Exclude pictures; retype the lines below from the line containing "Task: Click the Oct label on time axis" through the end of the records, both ends kept.

Segment Start: Information supplied

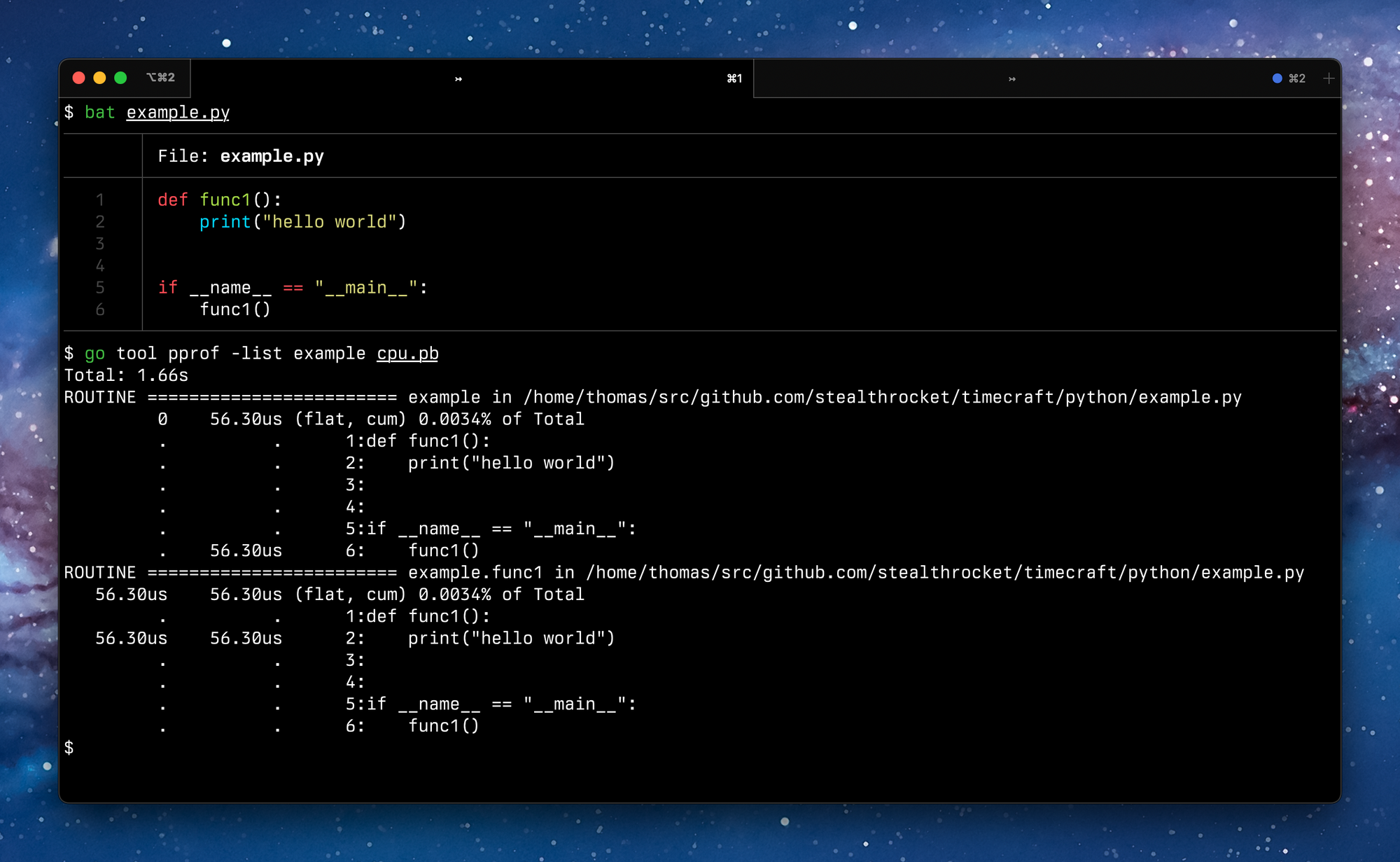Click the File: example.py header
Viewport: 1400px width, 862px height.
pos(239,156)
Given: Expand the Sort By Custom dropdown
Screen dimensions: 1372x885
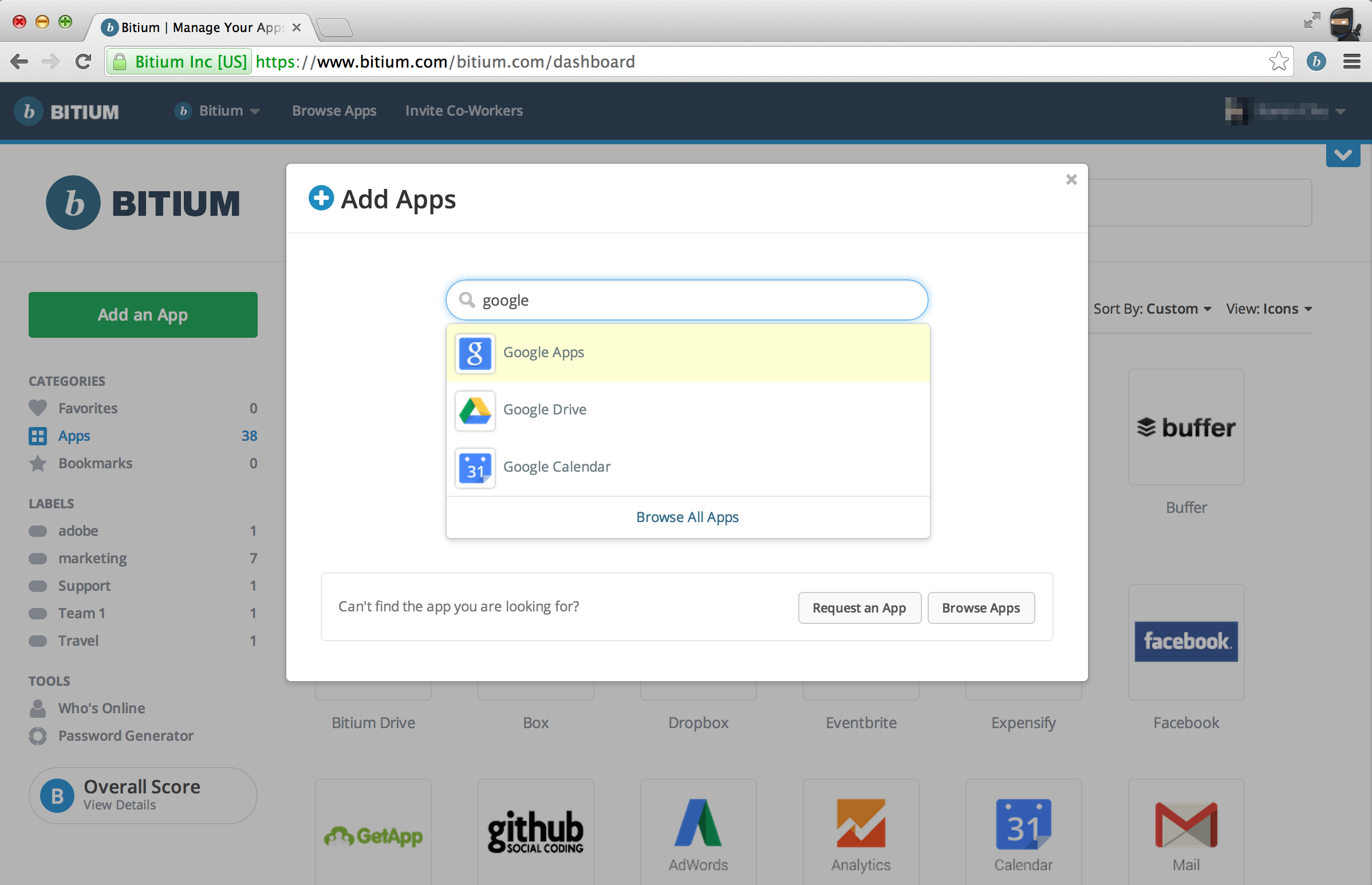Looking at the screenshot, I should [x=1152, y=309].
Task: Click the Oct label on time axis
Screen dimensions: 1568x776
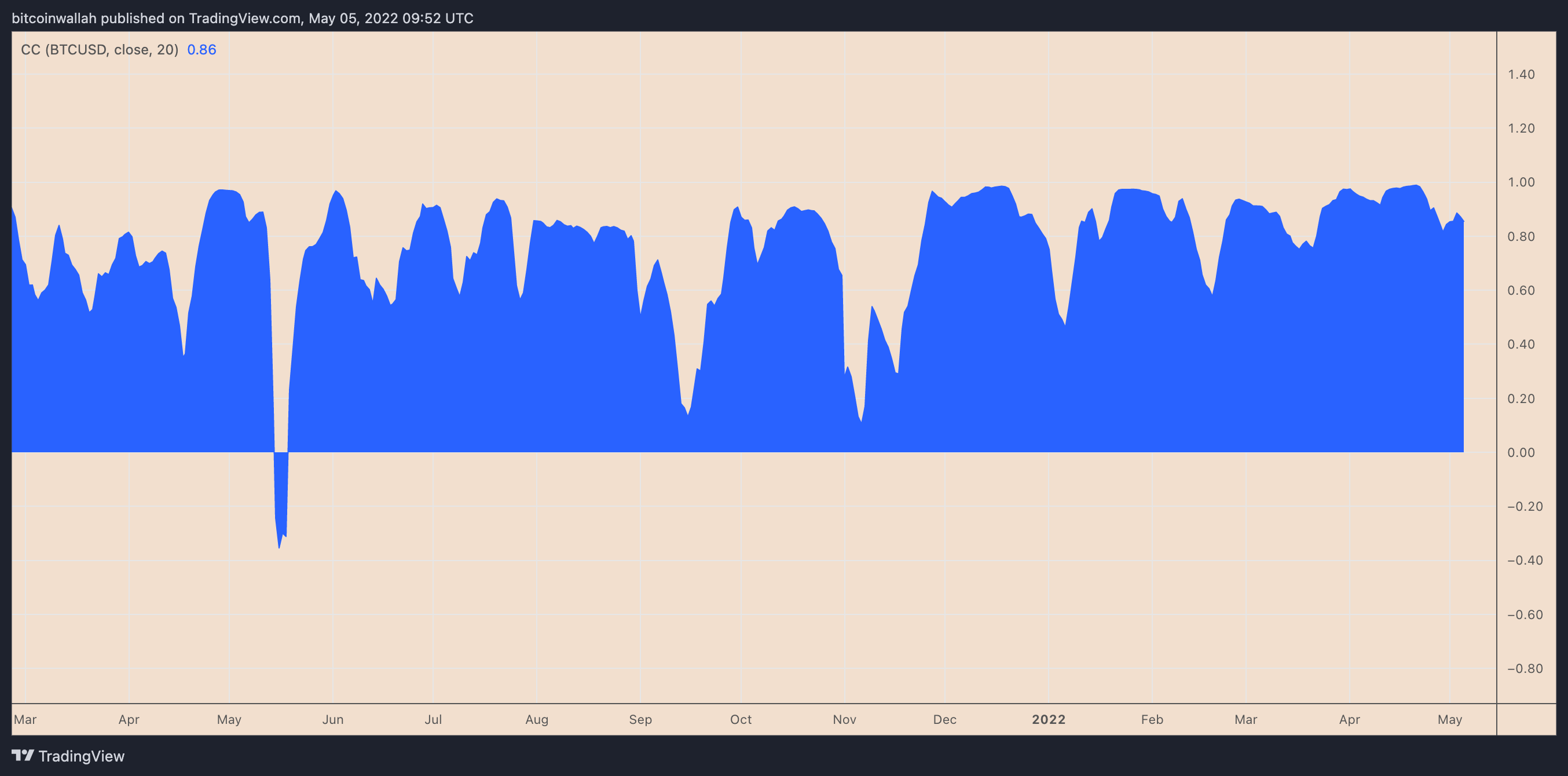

Segment End: Information supplied

**Exercise output**:
Task: Click the Oct label on time axis
Screen dimensions: 1568x776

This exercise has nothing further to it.